> _Extract to read_
— Begin —
Heather Townsend shares her networking model, which she says will guarantee you network effectively regardless of whom or where you meet.

I've lost count of the amount of times I hear people tell me that networking is just a drain on their time, and they are getting very little return on their often substantial investment in time and money. Plus, so many employers expect you to network in your own time. (There are some negatives to being the author of The Financial Times Guide To Business Networking.)

Very often these people go networking without a purpose and trust that serendipity will bring them into conversation with the right people. These, often pleasant conversations, generally lead precisely nowhere. Networking, without purpose, focus or results ends up being a massive waste of time and money. This is the very reason I devised The FITTERTM model.

"Networking, without purpose, focus or results ends up being a massive waste of time and money."

This is my own model which I have developed over the last few years and used to train professionals business owners on how to network in a time efficient manner. It gives you a simple mnemonic which, if applied to your networking activities, will enable you to network efficiently and effectively anywhere, anytime and with anyone.

FITTER stands for:

Follow up

Your follow up is crucial to your networking success. After meeting new people, decide on how important they are to you. I tend to have a very simple classificiation system, where I class people within my network as an A, B or C-lister.

If they are likely to be able to help me meet my career and business goals in the short and medium term, I class them as an A-lister. My C-lister is someone that either the chemistry between us is just not gelling or they are very unlikely to be able to help me achieve my goals in the long term. Anyone I am not sure about, get's classed as a B-lister. 
Regardless of where someone fits in my classification system, I will always send them a note after meeting them, connect with them on social networking sites and add them to my relationship management systems. If they fall into the A or B lister category, I will ask for a follow up phone or in person meeting. If I sense that they are an A-lister I will normally have requested permission for a follow up conversation when I am actually speaking to them.

Introduce yourself with impact

You never get another chance to make another first impression. A good first impression enables you to start and build a mutually beneficial relationship. Most people when they think about first impressions, automatically think about meeting someone face to face for the first time. However these days they are just as likely to meet you online as they are face-to-face.
— End —
> _Directive 1_
Summarize the networking passage in two sentences.
> _Directive 2_
Answer these questions from the networking passage:
(a) Which guide does the author say she wrote?
(b) Who gets classed as a B-lister?
(c) Which contacts does the author ask for a follow-up phone or in-person meeting?
> _Directive 3_
From the networking passage, output the stretch from "If they are" through "as a B-lister.", copied word for word.
The lines that come after this networking passage have no connection to it.

> _Record list_
— Begin —
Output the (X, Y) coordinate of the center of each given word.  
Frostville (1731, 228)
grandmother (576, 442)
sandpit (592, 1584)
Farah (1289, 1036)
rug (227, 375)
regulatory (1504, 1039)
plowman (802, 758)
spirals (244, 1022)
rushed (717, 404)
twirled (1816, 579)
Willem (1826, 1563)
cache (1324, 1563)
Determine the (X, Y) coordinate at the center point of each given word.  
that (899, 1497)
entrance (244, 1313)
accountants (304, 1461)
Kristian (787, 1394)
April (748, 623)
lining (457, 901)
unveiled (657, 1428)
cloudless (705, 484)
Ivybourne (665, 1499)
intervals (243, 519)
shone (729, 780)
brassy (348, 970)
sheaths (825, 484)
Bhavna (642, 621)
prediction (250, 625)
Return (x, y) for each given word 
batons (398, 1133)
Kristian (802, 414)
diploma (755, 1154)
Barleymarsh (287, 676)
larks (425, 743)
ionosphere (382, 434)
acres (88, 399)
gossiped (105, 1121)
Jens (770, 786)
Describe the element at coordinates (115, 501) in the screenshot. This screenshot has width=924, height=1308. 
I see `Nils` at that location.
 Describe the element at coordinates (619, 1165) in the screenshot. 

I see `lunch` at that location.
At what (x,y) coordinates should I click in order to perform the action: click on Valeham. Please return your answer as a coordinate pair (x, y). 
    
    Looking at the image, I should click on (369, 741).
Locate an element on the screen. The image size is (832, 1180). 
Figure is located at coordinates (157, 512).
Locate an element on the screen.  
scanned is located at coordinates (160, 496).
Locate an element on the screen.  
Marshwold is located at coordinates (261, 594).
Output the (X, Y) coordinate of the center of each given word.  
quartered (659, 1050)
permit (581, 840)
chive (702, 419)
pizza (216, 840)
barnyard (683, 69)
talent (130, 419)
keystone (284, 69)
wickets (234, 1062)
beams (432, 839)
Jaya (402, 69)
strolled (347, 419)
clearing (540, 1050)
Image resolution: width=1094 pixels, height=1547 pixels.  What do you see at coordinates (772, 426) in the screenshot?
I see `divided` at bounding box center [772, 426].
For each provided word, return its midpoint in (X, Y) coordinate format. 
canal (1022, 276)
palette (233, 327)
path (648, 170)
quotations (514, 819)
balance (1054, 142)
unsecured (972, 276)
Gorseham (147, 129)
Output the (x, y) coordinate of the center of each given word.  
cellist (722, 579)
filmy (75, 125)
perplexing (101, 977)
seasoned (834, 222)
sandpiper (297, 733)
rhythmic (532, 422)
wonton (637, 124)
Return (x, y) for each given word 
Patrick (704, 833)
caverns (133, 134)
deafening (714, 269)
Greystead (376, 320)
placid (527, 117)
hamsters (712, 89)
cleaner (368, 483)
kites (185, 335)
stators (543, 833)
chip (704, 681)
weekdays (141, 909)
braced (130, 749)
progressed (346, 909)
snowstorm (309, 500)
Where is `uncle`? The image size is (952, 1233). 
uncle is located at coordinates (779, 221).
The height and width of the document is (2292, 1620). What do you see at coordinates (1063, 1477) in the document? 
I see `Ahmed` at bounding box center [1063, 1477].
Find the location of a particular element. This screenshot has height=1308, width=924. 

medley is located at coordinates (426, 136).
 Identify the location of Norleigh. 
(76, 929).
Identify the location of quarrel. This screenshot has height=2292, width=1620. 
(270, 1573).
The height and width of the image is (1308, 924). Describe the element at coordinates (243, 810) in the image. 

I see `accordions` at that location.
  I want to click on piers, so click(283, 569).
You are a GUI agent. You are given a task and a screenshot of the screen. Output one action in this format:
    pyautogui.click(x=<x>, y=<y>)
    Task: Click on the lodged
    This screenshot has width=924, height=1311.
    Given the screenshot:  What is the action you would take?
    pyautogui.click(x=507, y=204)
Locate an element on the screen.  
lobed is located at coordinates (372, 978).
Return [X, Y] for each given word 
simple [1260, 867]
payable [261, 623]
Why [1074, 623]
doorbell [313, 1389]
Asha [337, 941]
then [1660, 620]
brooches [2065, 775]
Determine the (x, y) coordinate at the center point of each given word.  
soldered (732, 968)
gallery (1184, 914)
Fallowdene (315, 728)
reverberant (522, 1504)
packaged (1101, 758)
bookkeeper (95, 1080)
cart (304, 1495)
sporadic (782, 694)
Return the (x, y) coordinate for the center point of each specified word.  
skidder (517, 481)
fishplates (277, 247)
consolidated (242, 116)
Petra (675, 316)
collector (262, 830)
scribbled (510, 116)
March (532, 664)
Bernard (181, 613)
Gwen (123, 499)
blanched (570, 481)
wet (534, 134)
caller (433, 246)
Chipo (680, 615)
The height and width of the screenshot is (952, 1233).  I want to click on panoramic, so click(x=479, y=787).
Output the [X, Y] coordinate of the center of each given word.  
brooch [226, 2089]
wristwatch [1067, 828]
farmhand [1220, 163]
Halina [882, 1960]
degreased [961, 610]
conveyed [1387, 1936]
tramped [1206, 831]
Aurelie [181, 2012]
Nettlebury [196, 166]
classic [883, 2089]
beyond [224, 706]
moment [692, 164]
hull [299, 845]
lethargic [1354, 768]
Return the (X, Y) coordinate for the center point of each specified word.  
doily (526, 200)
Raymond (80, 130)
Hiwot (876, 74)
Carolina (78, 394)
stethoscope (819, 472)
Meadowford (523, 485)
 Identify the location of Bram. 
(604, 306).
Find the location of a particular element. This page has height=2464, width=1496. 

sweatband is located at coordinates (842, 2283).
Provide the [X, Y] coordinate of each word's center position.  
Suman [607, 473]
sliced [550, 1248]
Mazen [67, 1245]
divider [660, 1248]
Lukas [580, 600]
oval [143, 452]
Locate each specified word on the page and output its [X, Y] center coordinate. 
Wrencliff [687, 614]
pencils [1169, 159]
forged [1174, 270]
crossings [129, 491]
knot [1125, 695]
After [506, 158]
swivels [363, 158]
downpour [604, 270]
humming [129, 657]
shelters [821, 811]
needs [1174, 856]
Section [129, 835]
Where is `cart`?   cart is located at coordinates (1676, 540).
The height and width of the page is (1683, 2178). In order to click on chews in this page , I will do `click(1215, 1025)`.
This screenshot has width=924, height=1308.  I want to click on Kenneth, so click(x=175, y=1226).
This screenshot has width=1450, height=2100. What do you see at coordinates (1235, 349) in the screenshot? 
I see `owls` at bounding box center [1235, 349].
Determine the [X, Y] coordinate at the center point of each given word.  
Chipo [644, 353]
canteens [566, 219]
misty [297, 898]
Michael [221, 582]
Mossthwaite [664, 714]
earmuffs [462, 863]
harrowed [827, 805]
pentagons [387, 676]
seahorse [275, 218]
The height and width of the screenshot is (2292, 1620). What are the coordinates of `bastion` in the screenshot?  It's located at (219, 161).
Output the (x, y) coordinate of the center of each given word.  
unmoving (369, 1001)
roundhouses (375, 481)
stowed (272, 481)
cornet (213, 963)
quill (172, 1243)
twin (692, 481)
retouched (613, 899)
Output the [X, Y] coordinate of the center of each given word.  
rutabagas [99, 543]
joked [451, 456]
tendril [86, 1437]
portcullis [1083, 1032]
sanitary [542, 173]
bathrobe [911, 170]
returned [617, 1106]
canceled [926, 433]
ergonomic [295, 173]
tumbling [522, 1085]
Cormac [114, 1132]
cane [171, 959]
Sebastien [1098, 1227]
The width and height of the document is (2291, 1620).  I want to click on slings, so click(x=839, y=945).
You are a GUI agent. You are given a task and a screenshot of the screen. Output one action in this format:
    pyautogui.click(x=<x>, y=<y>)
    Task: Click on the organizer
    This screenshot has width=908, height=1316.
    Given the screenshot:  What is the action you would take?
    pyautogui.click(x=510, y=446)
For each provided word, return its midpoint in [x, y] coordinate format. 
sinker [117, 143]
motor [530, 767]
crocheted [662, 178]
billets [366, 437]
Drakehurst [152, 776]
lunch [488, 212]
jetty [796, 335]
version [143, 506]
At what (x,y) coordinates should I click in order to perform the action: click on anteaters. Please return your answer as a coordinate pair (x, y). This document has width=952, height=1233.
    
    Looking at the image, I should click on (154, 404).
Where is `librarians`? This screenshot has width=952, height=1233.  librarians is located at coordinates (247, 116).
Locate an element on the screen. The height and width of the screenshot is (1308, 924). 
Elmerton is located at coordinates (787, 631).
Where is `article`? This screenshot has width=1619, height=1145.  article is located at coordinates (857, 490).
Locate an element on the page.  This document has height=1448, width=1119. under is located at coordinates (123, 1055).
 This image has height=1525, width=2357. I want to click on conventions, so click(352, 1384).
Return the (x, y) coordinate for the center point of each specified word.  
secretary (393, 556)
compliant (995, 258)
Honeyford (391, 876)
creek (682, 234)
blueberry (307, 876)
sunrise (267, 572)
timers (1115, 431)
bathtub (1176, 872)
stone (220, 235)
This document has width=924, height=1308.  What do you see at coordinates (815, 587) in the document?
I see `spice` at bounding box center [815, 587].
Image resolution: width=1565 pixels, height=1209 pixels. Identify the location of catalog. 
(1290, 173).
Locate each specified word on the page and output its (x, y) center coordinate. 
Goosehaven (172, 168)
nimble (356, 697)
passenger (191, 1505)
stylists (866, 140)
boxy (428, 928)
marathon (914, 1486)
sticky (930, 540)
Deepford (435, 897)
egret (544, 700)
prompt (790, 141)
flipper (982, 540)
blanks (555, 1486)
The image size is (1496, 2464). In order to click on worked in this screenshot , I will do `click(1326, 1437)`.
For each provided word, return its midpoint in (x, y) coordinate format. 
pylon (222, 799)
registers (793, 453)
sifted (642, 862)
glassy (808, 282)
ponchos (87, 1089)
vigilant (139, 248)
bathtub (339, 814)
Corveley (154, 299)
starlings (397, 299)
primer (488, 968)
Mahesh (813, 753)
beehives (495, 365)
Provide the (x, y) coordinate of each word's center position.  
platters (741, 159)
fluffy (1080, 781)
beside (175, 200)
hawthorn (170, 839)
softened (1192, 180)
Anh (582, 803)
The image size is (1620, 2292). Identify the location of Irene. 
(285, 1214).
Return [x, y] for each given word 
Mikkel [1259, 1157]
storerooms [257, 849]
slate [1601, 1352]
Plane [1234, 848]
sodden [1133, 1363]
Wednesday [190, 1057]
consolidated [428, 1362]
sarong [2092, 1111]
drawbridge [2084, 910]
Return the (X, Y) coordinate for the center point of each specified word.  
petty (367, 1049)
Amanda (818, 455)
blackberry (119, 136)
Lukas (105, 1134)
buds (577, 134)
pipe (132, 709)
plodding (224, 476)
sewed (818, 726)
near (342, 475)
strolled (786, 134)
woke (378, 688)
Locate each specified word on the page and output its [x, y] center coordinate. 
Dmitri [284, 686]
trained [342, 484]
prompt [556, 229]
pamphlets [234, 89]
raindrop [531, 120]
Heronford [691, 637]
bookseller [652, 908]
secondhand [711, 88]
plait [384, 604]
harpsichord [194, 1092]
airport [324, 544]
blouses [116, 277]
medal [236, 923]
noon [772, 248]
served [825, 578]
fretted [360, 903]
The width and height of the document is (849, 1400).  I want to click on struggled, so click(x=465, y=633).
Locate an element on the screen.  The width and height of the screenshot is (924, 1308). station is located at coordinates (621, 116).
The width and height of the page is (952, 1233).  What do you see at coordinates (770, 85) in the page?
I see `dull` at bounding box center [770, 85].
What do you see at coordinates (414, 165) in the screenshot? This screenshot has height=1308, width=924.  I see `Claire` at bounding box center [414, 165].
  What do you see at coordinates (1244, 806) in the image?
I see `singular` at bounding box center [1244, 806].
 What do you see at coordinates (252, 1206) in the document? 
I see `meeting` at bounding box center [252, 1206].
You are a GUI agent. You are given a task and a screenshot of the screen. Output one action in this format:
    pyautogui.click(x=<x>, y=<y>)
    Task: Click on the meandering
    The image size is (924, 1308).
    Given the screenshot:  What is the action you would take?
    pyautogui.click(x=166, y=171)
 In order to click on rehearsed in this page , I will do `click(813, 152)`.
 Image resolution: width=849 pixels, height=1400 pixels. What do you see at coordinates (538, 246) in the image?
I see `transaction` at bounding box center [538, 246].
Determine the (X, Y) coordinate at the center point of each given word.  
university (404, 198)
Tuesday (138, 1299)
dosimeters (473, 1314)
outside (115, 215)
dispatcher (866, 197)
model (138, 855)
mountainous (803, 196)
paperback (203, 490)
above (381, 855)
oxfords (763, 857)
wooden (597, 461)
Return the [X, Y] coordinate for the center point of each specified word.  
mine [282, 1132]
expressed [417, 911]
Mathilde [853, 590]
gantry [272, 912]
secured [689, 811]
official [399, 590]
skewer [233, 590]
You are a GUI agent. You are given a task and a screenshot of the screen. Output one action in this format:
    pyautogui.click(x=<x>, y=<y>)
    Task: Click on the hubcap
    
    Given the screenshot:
— End —
> _Reply 1_
Heather Townsend argues that networking without purpose, focus or results wastes time and money, and she devised the FITTER model so people can network efficiently and effectively anywhere, anytime and with anyone. Its follow-up step has her class new contacts as A-, B- or C-listers and always send a note, connect on social networking sites and add them to her relationship management systems, while its step on introducing yourself with impact stresses that people are now as likely to meet you online as face to face.

> _Reply 2_
(a) The Financial Times Guide To Business Networking.
(b) Anyone the author is not sure about.
(c) Those who fall into the A- or B-lister category.

> _Reply 3_
If they are likely to be able to help me meet my career and business goals in the short and medium term, I class them as an A-lister. My C-lister is someone that either the chemistry between us is just not gelling or they are very unlikely to be able to help me achieve my goals in the long term. Anyone I am not sure about, get's classed as a B-lister.